In the meantime, consider your pool time wisely.

Buyer Beware

Vegas casino resorts are using numerous techniques to monetize their guests’ travel experience. If you are a traveler who is willing to splurge on your Vegas vacation, read no further. But if you want to hold onto your cash for your casino gaming and other non-hotel expenses, watch out for some of the following techniques (and remember, you might not hear about them until you get your final bill, so check them out before you reserve and order various services:

  1. Resort Fees – Resort fees have become ubiquitous in Vegas and in some other parts of the world but unseasoned travelers are still surprised when they get their final bill. The resort fee is an extra feel that the hotel adds on to its advertised fee so the person making the booking doesn’t know that they will be charged until they receive their final bill.

    Once the guest has already arrived in Las Vegas there’s not much chance that s/he will walk away from the reservation since finding another place to stay isn’t easy (and other hotels likely have their own resort fees).  Resort fees don’t show up on the booking search engine or the hotel’s website where you find the room’s flat rate.

    But, once you arrive at the hotel, the resort fee is added to your total booking fee.
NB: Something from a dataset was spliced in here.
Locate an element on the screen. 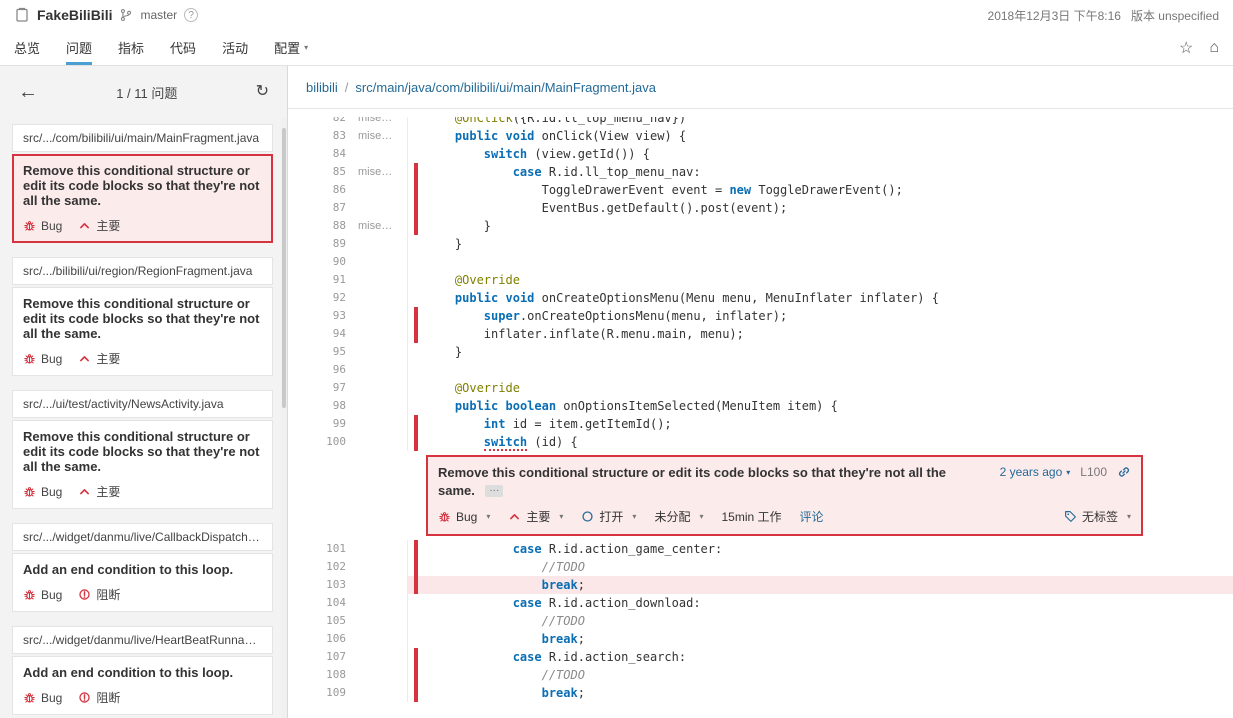 This screenshot has height=718, width=1233. line-number: 109 is located at coordinates (329, 693).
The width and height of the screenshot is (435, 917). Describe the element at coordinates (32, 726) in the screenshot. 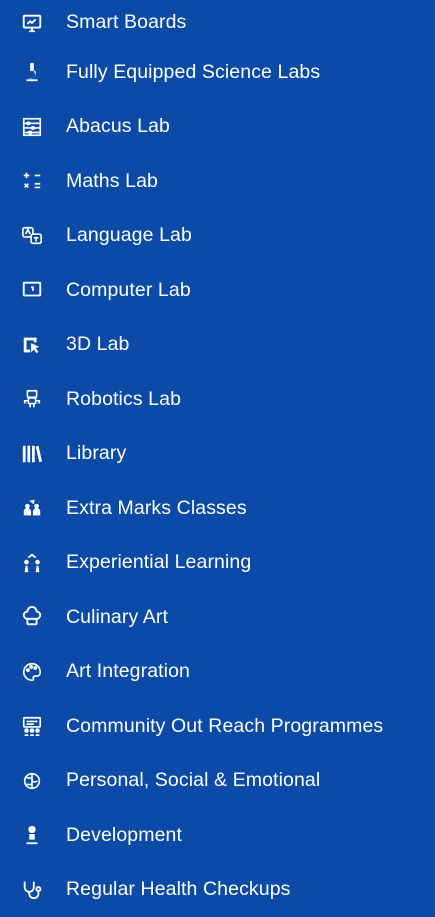

I see `community-board-icon` at that location.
The hotels justify the resort fees by saying that they are used to pay for “extras” – WiFi, the pool, even the coffee that’s served in the lobby.  Resort fees may only add up to a couple of dollars per night or much more. You can see if you’re being charged a resort fee by reading the fine print before you book.
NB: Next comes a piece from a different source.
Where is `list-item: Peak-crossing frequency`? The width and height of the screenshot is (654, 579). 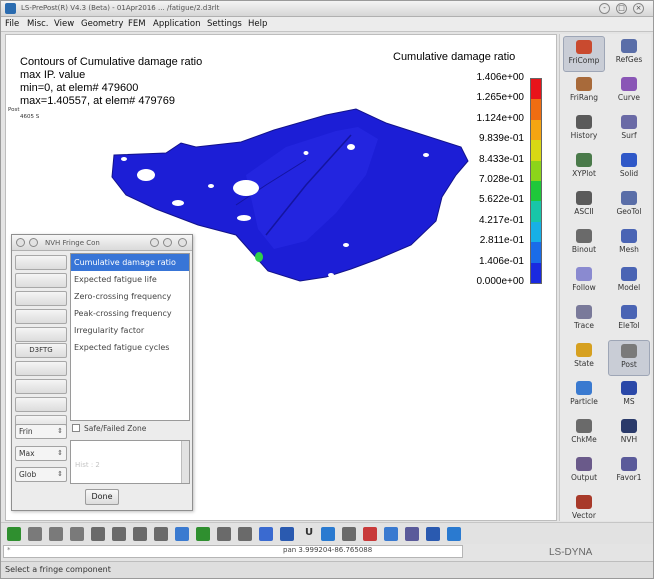 list-item: Peak-crossing frequency is located at coordinates (130, 314).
  2. WiFi Fee – You would think that, in this day and age, wifi would be a standard amenity in every hotel but that’s not always the case. Some hotels offer “complementary” wifi but others, knowing that most guests check their devices frequently, charge up to $20 a night for Internet access.  If you expect WiFi access, don’t take it for granted that access will be included in the price.

  3. Parking – You’re supposed to drive into the hotel and park as part of your reservation, right? Not in Vegas. Almost all the big hotels in Vegas charge all guests an automatic parking fee – whether or not you park your car there or not!

    Meaning, even if you take a cab from the airport, the hotel will charge you to park!  You can ask to have the charge removed if you don’t park but here again, you have to be on top of things to make sure that you safeguard your pocketbook.

  4. Coffee-Maker Fee – if you think that you’re saving money by making your own coffee in your room with the coffee-maker that’s sitting there, think again. Some hotels charge you a “coffee-maker” fee for using the coffee maker that they provide for your room! If you want to save some pennies, check out the nearby Starbucks.